Scientists at Europe's leading research universities have expressed concern over the growing trend towards linking EU funding with pre-defined outcomes. Researchers fear political priorities will curb their scope for creativity and free thinking.
EU Commissioner for Research, Innovation and Science Máire Geoghegan-Quinn has pledged to simplify European funding programmes and proposed asking scientists to meet certain goals in return for European support.
However, in a detailed analysis published this week (7 June), the League of European Research Universities (LERU) offered a mixed response to the European Commission's recent efforts to streamline the Framework Programme for science.
Stijn Delauré, EU policy advisor at the Catholic University of Leuven (KUL), cautioned against "a radical shift towards output-based research funding".
"We fear that the relevant administrative burden would just relocate from the institution's administration to the researchers themselves," he said.
Commissioner Geoghegan-Quinn suggested in an interview with EURACTIV last month that some researchers could be given lump sums if they deliver results. However, she also noted that scientists could still be paid even if their research does not work as planned, provided that independent experts adjudge their research to be excellent (EURACTIV 08/05/10).

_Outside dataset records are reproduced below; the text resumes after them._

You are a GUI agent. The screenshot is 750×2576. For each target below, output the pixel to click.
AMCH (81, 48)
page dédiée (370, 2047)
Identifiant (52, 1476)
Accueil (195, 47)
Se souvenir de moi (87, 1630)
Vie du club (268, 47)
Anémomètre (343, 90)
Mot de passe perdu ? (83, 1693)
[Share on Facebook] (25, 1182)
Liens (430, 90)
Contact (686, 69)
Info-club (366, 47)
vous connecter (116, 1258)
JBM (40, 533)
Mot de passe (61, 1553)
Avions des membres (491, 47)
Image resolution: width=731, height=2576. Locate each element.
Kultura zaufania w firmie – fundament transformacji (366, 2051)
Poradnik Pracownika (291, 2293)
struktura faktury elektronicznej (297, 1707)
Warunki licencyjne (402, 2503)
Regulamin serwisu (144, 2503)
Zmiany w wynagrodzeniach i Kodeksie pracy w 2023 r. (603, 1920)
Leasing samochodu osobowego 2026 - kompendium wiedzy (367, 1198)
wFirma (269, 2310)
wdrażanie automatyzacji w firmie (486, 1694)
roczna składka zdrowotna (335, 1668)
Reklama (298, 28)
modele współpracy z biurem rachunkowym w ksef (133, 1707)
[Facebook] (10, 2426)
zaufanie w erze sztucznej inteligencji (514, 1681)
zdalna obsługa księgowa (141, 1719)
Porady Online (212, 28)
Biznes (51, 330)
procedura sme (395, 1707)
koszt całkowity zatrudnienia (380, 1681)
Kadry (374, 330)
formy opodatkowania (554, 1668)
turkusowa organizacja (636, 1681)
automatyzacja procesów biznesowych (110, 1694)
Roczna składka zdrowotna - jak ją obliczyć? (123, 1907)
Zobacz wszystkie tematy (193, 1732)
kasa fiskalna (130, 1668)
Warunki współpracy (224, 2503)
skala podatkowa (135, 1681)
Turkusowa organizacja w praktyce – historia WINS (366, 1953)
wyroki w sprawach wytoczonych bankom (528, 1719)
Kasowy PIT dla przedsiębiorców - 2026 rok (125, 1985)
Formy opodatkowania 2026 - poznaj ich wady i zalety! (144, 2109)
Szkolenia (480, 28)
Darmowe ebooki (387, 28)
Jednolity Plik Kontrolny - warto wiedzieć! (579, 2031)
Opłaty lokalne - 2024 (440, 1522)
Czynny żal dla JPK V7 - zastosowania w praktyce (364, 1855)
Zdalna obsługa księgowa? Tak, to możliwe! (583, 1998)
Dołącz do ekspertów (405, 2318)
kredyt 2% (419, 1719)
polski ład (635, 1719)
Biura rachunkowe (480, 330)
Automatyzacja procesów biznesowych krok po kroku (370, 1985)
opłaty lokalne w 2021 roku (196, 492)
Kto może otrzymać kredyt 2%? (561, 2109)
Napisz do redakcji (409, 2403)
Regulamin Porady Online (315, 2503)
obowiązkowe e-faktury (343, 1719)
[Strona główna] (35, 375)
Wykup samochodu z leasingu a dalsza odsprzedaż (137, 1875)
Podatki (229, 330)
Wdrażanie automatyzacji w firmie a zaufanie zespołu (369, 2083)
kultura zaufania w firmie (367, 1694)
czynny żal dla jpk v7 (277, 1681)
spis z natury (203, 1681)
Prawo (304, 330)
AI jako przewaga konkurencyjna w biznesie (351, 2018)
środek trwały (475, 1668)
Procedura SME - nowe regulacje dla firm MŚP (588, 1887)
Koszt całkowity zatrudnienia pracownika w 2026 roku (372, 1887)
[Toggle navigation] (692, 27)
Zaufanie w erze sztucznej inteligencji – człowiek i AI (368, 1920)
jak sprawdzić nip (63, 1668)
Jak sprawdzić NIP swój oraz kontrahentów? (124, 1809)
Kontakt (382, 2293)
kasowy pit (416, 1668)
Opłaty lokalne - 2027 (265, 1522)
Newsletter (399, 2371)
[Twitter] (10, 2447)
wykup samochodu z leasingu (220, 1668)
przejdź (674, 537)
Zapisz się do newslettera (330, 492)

She also suggested using prizes more frequently in order to get around the onerous accounting requirements that come with EU grants. This too met with some resistance from universities as it is not seen as a steady source of ongoing funding.
LERU said it strongly supports many of the proposals put forward in the EU's communication on simplification and called for additional resources to be given to the European Research Council (ERC).
The elite university group backs a "trust-based approach" to funding with less reporting back to Brussels. They urged the EU executive to scrap timesheets which currently require some scientists to account for every hour they spend on a particular project.
There was also concern that "directed, top-down research" linked to grand societal challenges could limit the scope for scientist-led initiatives which are "the key to tackling unknown challenges in the future".
Delauré also urged policymakers to maintain the current balance between academia and business, amid ongoing calls for closer university-industry links. He also stressed the need for scientists to be radical.
"There are serious drawbacks to output-based research, depending on how success is defined. What if a project fails because of the inherently risky nature of science? The absence of a result can be a result. Our fear is that this approach could discourage bold research, leading instead to low-risk research because it's more likely to succeed," Delauré said.